Coastal provinces such as Jiangsu, Guangdong, and Fujian serve as the geographic focus for large-scale offshore wind development, leveraging the fact that approximately 75% of China's wind resource is located offshore.
What China's 13th FYP Targets Signal to International Energy Markets
Beyond pinpointing where China builds its renewable capacity, the 13th Five-Year Plan's targets send unmistakable signals to international energy markets. These market signaling moves reduce investment risks for global stakeholders by clarifying China's trajectory:
- Technology Dominance: China's patent growth and efficient manufacturing position it as the world's primary renewable technology supplier.

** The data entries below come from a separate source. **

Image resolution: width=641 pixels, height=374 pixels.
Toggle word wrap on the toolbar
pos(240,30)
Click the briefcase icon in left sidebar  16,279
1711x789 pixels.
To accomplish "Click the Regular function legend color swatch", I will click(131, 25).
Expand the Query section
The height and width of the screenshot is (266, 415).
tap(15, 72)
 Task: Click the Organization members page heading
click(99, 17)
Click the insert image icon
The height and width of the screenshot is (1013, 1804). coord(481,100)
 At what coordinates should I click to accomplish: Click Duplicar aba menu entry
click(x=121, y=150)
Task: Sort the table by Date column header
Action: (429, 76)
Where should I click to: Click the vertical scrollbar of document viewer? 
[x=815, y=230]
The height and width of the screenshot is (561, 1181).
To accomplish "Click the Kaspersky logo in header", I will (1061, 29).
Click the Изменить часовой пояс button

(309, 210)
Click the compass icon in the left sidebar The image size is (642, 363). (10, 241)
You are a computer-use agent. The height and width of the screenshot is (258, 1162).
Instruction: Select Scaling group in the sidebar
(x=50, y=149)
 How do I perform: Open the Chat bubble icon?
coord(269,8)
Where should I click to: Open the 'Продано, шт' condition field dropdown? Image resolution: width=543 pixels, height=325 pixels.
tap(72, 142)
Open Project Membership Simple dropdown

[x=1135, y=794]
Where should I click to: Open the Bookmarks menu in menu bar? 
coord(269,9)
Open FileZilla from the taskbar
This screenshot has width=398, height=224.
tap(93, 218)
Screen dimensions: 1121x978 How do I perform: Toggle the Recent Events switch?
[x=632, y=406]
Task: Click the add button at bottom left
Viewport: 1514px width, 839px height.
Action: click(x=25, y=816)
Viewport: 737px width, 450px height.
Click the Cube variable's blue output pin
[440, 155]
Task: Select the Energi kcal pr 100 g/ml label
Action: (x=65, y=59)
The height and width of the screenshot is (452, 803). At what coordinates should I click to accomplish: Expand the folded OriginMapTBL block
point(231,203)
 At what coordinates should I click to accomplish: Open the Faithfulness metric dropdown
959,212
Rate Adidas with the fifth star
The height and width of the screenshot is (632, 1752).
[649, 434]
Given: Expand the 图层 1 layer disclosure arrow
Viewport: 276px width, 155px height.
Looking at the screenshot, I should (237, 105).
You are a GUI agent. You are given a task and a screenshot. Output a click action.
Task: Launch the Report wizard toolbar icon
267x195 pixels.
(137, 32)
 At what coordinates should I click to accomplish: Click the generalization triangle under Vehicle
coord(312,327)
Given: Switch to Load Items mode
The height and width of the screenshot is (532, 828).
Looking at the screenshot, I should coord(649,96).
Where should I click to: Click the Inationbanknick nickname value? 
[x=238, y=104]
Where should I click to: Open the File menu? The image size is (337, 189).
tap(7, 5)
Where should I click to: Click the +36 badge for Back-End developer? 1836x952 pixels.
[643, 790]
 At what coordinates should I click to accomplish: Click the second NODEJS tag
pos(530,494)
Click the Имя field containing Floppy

- Coal Saturation: Declining coal consumption confirms a structural energy shift, not a temporary policy adjustment.
- Export Expansion: Expect China to aggressively pursue foreign grid projects, power investments, and new energy partnerships.
- Overachievement Pattern: Prior plans exceeded their targets—40-45% carbon intensity reduction may reach 50%—signaling sustained, credible momentum. Global cloud providers like AWS have similarly demonstrated that infrastructure commitments backed by institutional momentum, such as its pledge to power data centers with 100% renewable energy by 2025, can serve as reliable benchmarks for long-term strategic planning.
You should treat these benchmarks as reliable indicators when assessing long-term clean energy investment positions globally. China's plan also commits to devoting 2.5% of GDP to science, technology, and R&D by 2020, reinforcing the institutional foundation behind these market signals. Further reinforcing this foundation, China's non-fossil energy share is targeted to reach at least 15% of total primary energy consumption by the end of the 13th Five-Year Plan period.